Gigantes do mercado de vale-refeição e vale-alimentação levaram ao STF uma disputa sobre o redesenho do Programa de Alimentação do Trabalhador (PAT). O caso envolve o Decreto nº 12.712/2025 e muda regras que já começaram a valer.

Decreto do PAT já entrou em vigor e pressiona caixa de bares, restaurantes e supermercados

As novas regras passam a valer a partir do dia 10 de fevereiro e mexem na rotina das empresas que operam com vales e também no fluxo de dinheiro do comércio.

A briga ganhou força porque o governo alterou regras sobre taxas e prazos de repasse, com efeito direto nas margens do setor.

ABBT pede no STF suspensão do decreto de 2025 e aponta “descasamento financeiro”

A Associação Brasileira das Empresas de Benefícios ao Trabalhador (ABBT) protocolou uma Ação Direta de Inconstitucionalidade (ADI) para suspender o Decreto nº 12.712/2025, editado pelo governo Lula.

Segundo a ABBT, o decreto estabeleceu limite para taxas cobradas de comerciantes, acelerou o repasse e redesenhou o funcionamento do mercado de vales, com objetivo de aumentar a concorrência e reduzir distorções.

O pedido no STF inclui liminar, e a ação foi distribuída à ministra Cármen Lúcia.
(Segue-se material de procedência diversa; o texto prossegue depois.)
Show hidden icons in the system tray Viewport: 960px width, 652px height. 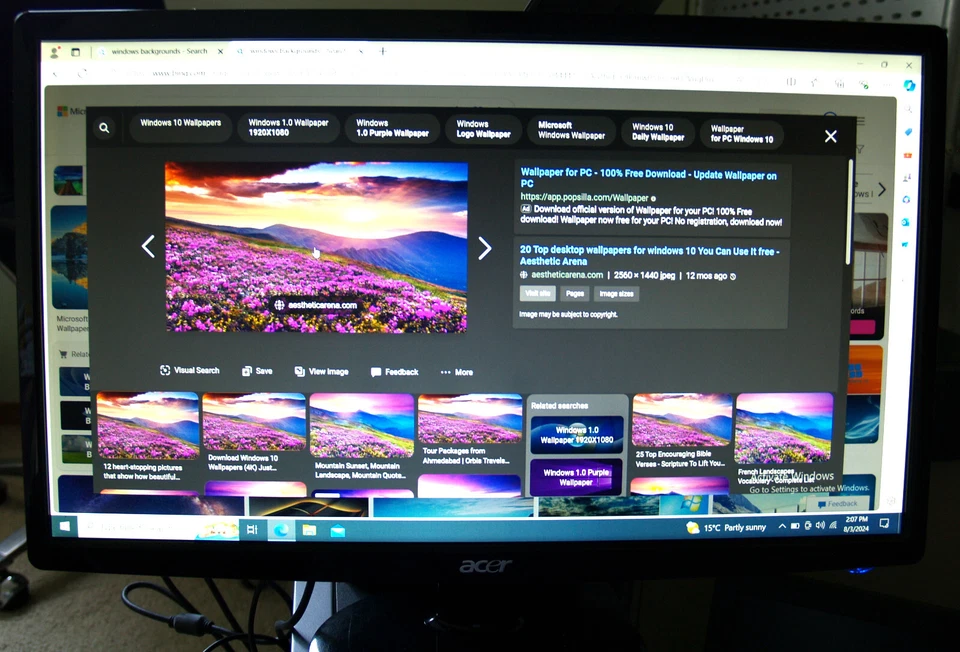pos(782,525)
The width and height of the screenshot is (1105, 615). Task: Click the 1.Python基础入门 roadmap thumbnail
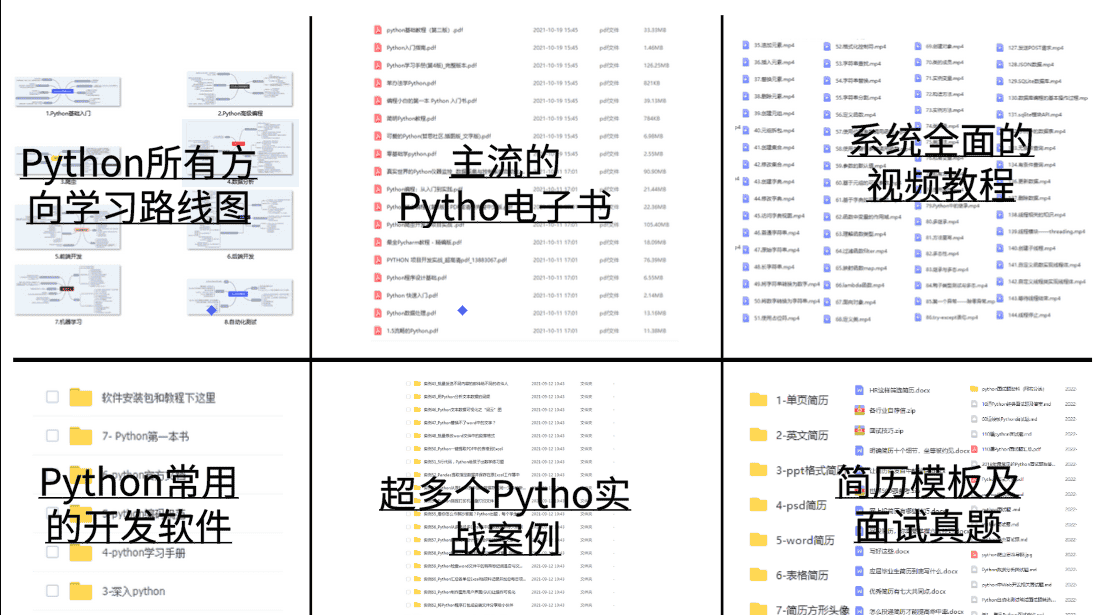pyautogui.click(x=68, y=90)
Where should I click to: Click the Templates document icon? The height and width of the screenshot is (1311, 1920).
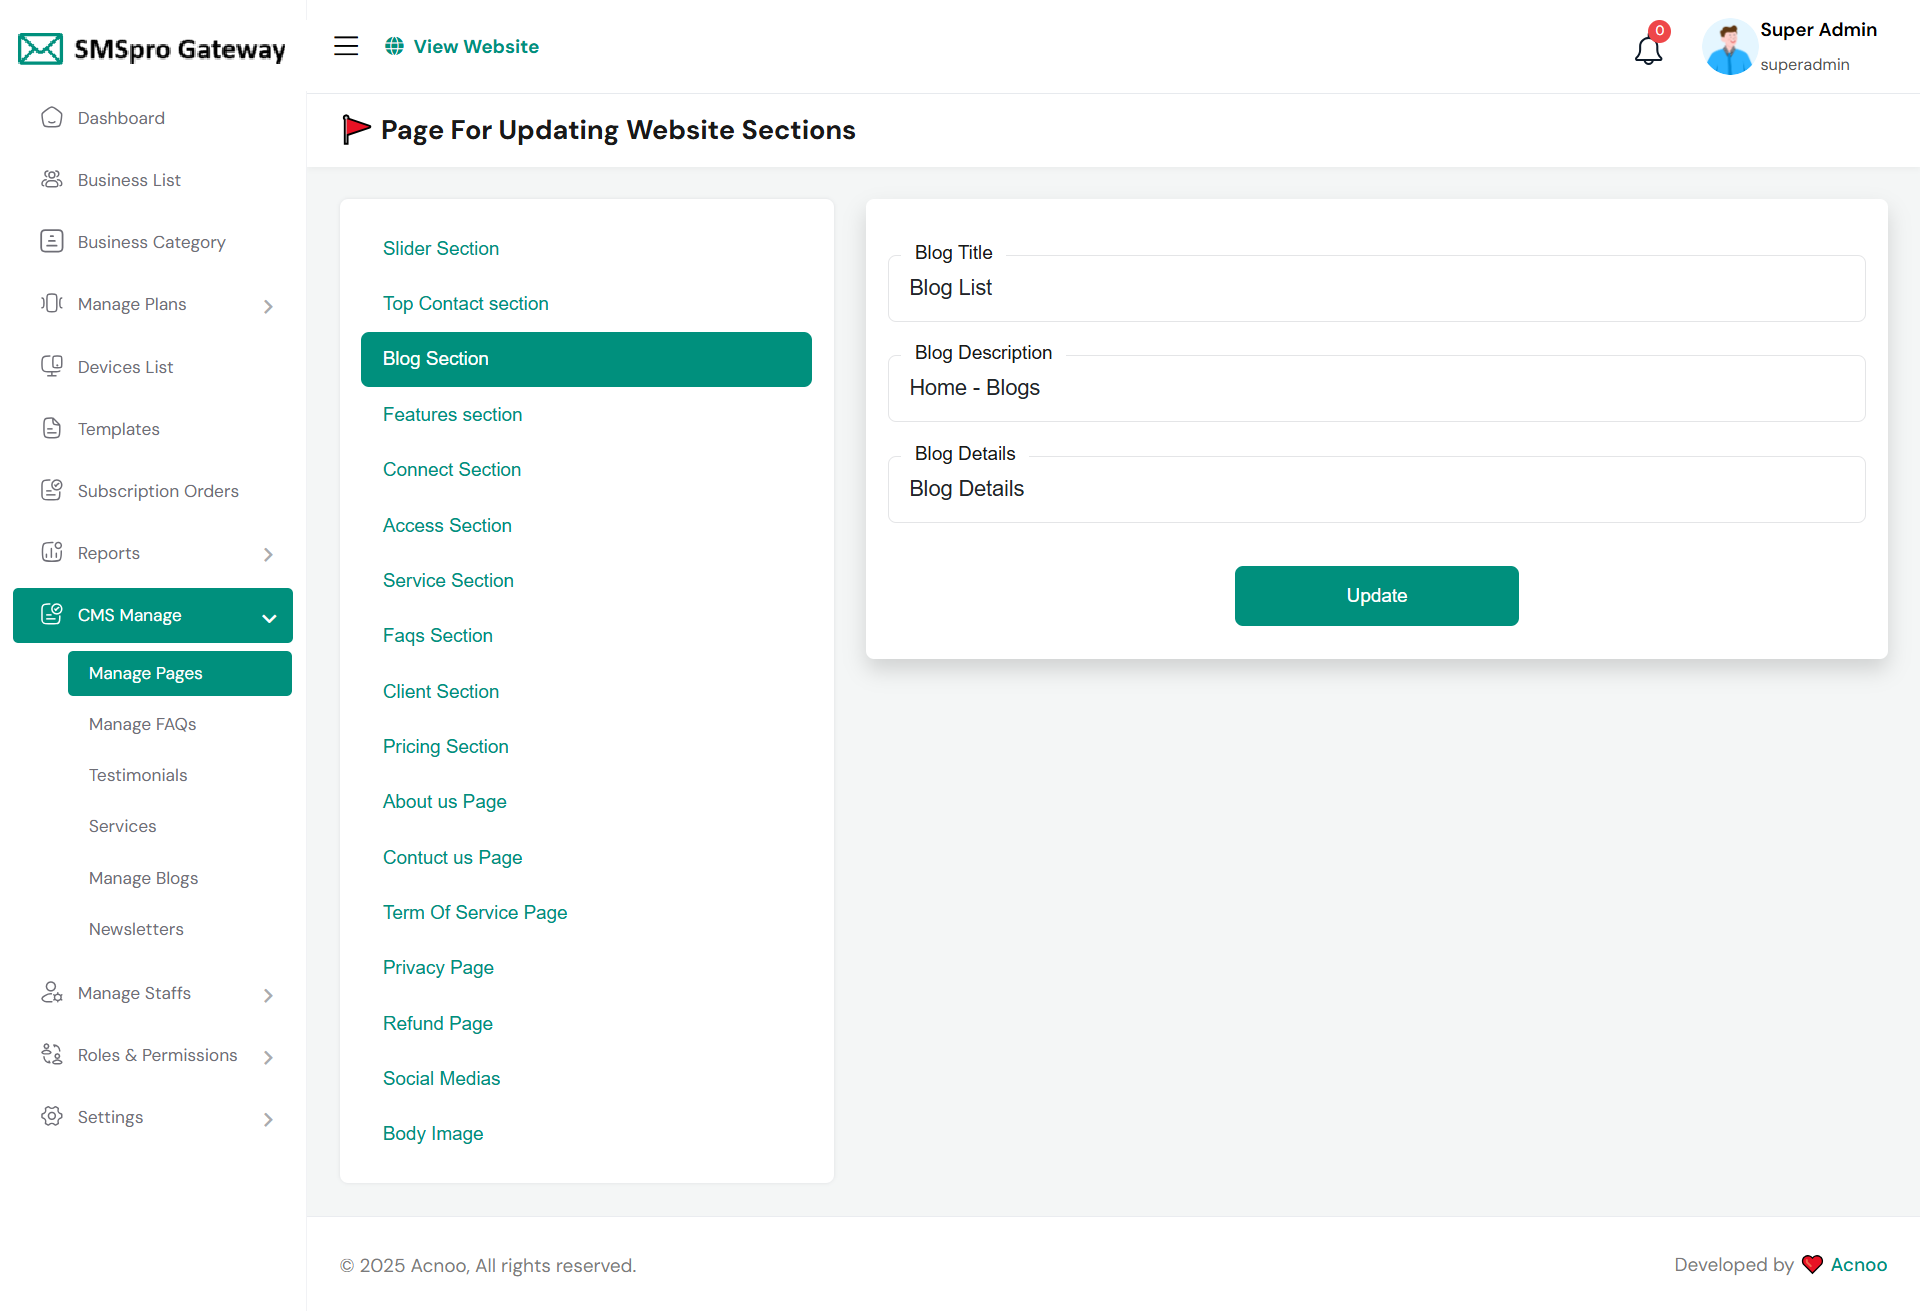click(52, 429)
A entidade diz que o governo interferiu fora do que a lei autoriza e que a obrigação de repassar o valor em até 15 dias corridos gera “descasamento financeiro”, exigindo capital próprio ou crédito bancário.

Ministra Cármen Lúcia analisa pedido e trabalhador mantém uso do benefício só para alimentação

Para o trabalhador, o saldo e o uso básico do benefício permanecem inalterados, com restrição à compra de alimentos e proibição de uso em farmácias, academias e outras finalidades que não sejam alimentação.

O decreto também prevê transição para abertura de rede de aceitação, com início da fase a partir de 10 de maio e previsão de integração total até novembro.